As the answer, give every line of the records that includes the word "agent".

Data records below:

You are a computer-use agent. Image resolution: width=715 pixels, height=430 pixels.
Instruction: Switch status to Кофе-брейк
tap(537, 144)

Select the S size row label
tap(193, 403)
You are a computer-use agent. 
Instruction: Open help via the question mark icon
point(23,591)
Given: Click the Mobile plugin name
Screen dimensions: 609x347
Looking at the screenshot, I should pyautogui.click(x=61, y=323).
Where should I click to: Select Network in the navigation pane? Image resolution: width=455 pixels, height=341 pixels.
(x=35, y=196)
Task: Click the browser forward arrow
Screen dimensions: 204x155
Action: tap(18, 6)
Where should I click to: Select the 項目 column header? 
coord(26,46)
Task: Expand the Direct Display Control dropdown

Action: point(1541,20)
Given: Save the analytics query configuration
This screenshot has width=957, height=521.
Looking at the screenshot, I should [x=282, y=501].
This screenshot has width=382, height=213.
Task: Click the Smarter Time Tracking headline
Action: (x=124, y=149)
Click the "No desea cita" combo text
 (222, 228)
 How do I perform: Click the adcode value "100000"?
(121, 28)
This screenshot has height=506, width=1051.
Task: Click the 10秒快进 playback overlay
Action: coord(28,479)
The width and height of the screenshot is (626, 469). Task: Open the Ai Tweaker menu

End of Data records.

-- Response to the exercise --
You are a computer-use agent. Image resolution: width=715 pixels, height=430 pixels.
You are a computer-use agent. 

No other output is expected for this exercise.